No inverno seguinte, pouco mais de um ano após o fechamento do mundo, com as vacinas finalmente disponíveis, recebemos 12 alunos de redação. Desta vez, eles puderam ficar em minha propriedade nas cinco novas casas que os homens construíram, compartilhando refeições na varanda ampliada, com vista para o lago, com refeições preparadas por nossa chef local, Rosa.

Sou escritora, não empresária. Ocorreu-me que, se uma pessoa esvaziar sua conta bancária para construir uma propriedade para 16 hóspedes que exija uma equipe de mais de 20 pessoas para mantê-la, o local não pode ficar vazio. E foi assim que me tornei o anfitrião de um hotel e centro de retiros.

Com o tempo e o pensamento que dediquei à construção da Casa Paloma, provavelmente poderia ter escrito mais alguns livros. As casitas levam os nomes de algumas que escrevi: “To Die For”, “At Home in the World”, “Count the Ways”. Uma delas, Casa Una, leva o nome da minha neta mais nova. Ao longo do último ano, minha equipe, composta quase inteiramente por homens e mulheres locais, recebeu mais de 300 grupos de convidados – praticantes de ioga, caminhantes decididos a enfrentar o vulcão, casais comemorando uma lua de mel, famílias trazendo filhos que adotaram anos atrás para o país de seu nascimento pela primeira vez. Na alta temporada passada, fomos reservados quase todas as noites.

Em 2020 – aquele período de meses em que parecia que o mundo havia parado – experimentei um estado de concentração sem precedentes que consegui terminar um romance.

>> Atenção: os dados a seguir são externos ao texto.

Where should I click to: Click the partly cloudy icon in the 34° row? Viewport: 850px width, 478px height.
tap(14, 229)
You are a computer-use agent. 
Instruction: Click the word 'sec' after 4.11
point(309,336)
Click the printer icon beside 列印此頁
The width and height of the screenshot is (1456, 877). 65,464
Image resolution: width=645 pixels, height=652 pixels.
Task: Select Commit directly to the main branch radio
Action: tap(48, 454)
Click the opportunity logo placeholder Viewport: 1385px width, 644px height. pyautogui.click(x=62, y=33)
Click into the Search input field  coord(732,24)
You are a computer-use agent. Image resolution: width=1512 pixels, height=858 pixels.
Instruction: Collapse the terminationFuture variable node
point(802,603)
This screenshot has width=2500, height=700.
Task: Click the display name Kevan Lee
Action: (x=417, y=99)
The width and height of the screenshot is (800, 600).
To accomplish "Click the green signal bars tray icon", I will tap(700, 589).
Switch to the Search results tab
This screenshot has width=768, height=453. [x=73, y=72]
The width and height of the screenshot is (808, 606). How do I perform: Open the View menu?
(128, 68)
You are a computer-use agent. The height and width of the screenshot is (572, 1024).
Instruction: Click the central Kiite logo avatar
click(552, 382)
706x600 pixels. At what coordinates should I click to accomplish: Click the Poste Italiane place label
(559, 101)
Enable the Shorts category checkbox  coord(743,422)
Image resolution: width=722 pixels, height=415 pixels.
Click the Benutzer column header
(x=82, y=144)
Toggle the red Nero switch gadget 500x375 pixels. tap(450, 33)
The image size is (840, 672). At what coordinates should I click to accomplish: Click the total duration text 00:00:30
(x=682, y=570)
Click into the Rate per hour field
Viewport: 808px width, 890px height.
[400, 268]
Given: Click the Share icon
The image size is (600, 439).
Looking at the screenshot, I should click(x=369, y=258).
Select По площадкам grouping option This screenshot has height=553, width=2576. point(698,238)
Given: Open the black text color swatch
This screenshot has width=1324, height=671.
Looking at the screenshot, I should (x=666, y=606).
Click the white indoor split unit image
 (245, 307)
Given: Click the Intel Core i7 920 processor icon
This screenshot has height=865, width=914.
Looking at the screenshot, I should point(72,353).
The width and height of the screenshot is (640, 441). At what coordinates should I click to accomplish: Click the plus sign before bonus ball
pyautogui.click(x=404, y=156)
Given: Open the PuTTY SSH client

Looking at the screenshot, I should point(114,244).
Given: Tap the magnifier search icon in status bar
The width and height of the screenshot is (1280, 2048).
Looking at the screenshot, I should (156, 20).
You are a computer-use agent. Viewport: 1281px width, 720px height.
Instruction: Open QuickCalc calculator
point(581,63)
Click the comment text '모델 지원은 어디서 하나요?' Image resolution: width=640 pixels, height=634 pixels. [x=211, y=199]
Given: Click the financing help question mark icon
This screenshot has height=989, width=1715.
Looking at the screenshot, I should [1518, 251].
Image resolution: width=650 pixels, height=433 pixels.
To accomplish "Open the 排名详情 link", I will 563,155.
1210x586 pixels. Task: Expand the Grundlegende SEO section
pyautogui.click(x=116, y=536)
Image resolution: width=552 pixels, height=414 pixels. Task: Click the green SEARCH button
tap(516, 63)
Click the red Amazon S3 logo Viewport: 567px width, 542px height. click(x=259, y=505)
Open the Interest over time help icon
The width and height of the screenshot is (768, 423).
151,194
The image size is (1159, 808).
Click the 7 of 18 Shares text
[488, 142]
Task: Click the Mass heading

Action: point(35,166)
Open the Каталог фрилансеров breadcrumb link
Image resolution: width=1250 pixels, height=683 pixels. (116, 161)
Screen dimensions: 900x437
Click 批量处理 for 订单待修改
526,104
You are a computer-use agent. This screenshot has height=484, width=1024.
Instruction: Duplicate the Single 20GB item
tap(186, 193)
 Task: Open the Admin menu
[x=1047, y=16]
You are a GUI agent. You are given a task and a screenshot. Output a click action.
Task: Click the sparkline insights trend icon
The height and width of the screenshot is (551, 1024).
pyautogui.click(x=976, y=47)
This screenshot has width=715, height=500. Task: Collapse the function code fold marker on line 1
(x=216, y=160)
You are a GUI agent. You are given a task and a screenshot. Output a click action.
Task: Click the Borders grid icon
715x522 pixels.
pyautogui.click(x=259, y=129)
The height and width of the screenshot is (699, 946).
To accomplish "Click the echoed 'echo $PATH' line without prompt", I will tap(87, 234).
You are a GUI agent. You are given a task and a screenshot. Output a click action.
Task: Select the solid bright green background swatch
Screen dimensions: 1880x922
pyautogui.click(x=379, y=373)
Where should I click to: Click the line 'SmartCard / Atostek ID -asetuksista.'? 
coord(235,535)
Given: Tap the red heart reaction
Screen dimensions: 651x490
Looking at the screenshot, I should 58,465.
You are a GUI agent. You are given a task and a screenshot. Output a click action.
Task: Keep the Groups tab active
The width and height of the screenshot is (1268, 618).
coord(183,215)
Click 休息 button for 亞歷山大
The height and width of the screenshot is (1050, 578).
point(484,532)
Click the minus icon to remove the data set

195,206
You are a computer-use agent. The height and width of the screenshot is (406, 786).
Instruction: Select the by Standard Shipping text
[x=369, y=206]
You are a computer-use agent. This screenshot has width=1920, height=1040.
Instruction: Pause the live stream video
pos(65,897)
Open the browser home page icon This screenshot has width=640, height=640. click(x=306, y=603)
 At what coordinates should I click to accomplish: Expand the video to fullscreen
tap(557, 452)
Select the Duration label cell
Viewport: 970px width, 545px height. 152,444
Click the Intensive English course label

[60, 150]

Então — com os homens ainda trabalhando — comecei outro romance sobre uma mulher dos Estados Unidos que, após uma tragédia pessoal, aterrissa em um pequeno vilarejo às margens de um lago cercado por vulcões, em um país sem nome da América Central. . Ela se vê inesperadamente administrando um hotel mágico cercado por orquídeas e pássaros.

Na época, acreditei que o que estava escrevendo era uma obra de pura ficção, quase um conto de fadas. Foi um ano depois que o pensamento me ocorreu: eu mesmo construí um hotel. Agora é melhor eu descobrir como executar um. E eu fiz.

O romance mais recente de Joyce Maynard, “The Bird Hotel”, foi publicado no início deste mês. A sequência de seu romance “Count the Ways” será lançada na próxima primavera.